Chapter 3: Summarizing Data | Six Sigma and Beyond: Statistics and Probability, Volume III

In the previous chapter, you saw that a frequency table is a convenient way of looking at the responses to a question. Frequency tables are easy to read, and they provide complete and detailed information. Sometimes, though, they provide too much information. To bring the information into focus and make the data come alive when communicating the findings of your study, you need to group and summarize your data. This chapter tells you how to do that.

DESCRIPTIVE STATISTICS

Think about a variable such as age, height, temperature, pressure, or weight. When you measure these variables, a lot of different responses are possible. The more finely you measure the variables , the larger the number of possible responses. For example, if you record height only to the nearest foot , the number of different heights is fairly limited. However, if you measure height to the nearest millimeter, it is possible that everyone in your sample might have a different measurement. What would happen if you made a frequency table for such a variable? You would probably end up with an enormous table with a lot of different values. Most of the codes in the table would show only a single case with that particular value. In fact, if every case had a different value, you would end up with nothing more than a list of all the responses. That kind of frequency table does not do much for you. You need some way to summarize the data further.

NOMINAL VARIABLES

The way to get further summaries depends on how the variable is measured. If you have a frequency table that shows the number of people who were born in each of 400 cities, you may not be able to summarize further at all. Since the name or ID number of the city is a nominal variable, you cannot group the cities into larger categories without further information, such as what state they are in. In other words, you cannot really summarize a name effectively. All you can do with the name or ID number is count the number of people for each one.

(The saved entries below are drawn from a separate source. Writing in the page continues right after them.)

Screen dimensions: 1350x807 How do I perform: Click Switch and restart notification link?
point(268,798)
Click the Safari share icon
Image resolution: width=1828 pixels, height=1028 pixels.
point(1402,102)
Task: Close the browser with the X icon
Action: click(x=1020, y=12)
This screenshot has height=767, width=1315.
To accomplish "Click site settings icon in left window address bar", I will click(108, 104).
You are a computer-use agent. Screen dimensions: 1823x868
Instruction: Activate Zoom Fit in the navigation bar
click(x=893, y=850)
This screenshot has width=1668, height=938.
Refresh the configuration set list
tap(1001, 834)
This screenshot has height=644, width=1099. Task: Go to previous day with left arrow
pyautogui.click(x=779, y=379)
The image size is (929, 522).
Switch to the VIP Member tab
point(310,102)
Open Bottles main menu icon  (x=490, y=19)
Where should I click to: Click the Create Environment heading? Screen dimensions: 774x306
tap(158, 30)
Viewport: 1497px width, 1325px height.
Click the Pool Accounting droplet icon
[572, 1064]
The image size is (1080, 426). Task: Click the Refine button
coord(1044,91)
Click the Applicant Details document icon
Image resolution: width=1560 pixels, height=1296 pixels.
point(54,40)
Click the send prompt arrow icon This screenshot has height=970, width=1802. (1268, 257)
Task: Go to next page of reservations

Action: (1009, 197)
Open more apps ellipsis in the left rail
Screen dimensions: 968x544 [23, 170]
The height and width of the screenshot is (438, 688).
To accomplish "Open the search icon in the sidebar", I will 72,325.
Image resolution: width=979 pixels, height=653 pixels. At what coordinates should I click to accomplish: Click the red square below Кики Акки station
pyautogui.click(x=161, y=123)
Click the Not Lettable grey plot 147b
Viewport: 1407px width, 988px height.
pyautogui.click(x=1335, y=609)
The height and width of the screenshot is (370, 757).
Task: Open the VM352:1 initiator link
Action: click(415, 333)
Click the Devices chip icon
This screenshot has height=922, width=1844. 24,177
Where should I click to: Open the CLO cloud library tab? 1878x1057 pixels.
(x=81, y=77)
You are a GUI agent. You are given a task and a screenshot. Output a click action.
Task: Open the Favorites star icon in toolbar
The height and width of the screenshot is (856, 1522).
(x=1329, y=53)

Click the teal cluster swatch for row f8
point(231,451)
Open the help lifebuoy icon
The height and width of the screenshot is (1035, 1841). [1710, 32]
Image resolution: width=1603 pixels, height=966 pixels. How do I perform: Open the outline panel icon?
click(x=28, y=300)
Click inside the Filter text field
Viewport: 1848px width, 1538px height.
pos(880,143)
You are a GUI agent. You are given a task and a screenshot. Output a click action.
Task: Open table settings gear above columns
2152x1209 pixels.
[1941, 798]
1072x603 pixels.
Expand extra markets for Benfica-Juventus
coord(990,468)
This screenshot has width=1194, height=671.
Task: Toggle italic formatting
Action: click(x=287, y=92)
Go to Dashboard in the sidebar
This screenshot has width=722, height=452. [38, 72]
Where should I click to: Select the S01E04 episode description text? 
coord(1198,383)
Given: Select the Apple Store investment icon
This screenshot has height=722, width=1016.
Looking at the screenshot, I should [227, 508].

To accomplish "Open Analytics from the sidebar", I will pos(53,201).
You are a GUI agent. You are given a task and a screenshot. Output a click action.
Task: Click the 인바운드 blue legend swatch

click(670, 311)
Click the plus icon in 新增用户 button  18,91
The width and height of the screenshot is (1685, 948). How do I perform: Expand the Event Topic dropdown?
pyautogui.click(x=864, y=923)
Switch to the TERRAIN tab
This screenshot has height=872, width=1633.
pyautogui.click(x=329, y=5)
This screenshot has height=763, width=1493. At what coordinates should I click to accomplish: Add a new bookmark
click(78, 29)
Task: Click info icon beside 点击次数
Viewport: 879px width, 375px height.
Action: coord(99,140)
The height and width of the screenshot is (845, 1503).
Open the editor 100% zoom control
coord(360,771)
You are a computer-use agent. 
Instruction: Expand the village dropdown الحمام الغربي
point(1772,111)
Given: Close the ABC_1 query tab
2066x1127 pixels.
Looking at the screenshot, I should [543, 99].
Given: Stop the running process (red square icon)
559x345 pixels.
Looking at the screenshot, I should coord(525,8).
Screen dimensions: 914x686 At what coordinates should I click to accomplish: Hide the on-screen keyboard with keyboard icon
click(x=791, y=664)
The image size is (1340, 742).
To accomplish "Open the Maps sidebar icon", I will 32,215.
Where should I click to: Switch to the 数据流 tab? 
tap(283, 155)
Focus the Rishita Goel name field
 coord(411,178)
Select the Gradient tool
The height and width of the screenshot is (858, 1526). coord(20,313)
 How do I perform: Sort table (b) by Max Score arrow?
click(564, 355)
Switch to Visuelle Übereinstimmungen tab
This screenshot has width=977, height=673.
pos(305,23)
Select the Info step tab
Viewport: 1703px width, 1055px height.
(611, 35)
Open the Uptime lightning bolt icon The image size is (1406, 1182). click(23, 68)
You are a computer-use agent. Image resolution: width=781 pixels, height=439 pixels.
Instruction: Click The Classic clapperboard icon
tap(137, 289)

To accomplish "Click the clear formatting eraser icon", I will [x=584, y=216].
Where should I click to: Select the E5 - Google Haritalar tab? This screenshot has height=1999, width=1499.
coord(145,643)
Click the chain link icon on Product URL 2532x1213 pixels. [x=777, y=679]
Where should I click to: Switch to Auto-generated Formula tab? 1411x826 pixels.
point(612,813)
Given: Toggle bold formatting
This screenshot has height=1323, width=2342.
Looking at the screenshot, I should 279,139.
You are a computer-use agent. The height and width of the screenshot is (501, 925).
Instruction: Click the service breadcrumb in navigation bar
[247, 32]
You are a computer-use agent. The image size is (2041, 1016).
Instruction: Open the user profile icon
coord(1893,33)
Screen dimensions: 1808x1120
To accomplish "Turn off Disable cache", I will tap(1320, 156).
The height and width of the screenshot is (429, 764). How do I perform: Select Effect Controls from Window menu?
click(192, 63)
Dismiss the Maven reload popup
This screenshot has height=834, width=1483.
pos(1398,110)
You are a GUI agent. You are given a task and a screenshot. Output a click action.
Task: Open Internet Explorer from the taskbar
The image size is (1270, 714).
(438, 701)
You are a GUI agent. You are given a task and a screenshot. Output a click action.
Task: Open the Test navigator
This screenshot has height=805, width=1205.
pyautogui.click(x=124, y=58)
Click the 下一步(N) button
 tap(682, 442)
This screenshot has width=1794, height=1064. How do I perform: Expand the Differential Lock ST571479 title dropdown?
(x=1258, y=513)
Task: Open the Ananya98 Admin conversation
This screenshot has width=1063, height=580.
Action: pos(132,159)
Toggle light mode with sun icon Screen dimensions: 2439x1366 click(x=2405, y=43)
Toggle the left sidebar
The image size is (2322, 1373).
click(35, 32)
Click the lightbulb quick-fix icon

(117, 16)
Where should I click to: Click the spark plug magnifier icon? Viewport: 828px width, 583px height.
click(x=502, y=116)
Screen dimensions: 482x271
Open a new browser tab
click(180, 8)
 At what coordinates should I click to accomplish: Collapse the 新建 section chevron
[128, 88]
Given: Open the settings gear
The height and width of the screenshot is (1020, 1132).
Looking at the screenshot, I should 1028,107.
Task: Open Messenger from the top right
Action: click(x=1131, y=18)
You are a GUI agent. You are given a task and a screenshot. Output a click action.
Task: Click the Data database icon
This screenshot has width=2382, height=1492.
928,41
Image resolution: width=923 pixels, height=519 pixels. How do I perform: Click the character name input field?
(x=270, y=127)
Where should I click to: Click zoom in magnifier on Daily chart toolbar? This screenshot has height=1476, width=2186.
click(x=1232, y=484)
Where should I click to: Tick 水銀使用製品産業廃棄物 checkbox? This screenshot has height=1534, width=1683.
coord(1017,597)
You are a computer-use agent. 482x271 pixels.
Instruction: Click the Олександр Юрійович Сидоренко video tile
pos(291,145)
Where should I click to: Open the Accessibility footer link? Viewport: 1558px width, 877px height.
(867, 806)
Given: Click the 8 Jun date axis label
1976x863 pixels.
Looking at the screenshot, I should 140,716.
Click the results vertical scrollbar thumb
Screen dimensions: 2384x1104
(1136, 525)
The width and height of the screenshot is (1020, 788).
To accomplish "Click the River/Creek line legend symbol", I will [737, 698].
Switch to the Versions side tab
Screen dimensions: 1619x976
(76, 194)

If you are going to report the results to an audience that has a short attention span, you might organize the frequency table so that it goes from the most frequent city to the least frequent. Then you could mention only the "top ten" cities. The "top" city has a statistical term you can use to describe it ” the mode .

Nominal variables with many categories simply do not lend themselves to summarization by computer. If you need to summarize, you have to rearrange the coding system. For example, you can combine cities in the same state, or you can group them by population. You can then make frequency tables based on the new, more compact classification.

ORDINAL VARIABLES

It is easier to summarize an ordinal variable than a nominal variable. If you make a frequency table and decide that you have too many categories (Extremely exciting, Greatly exciting, Moderately exciting, Mildly exciting, Slightly exciting, Almost but not quite exciting...), you can combine adjacent categories. One way to do this is to convert all the different codes that stand for varying degrees of excitement to a single code: Exciting. Similarly, you can combine the various codes for Routine and for Dull. The frequency table for the less elaborate coding scheme will be easier to read and probably just as informative.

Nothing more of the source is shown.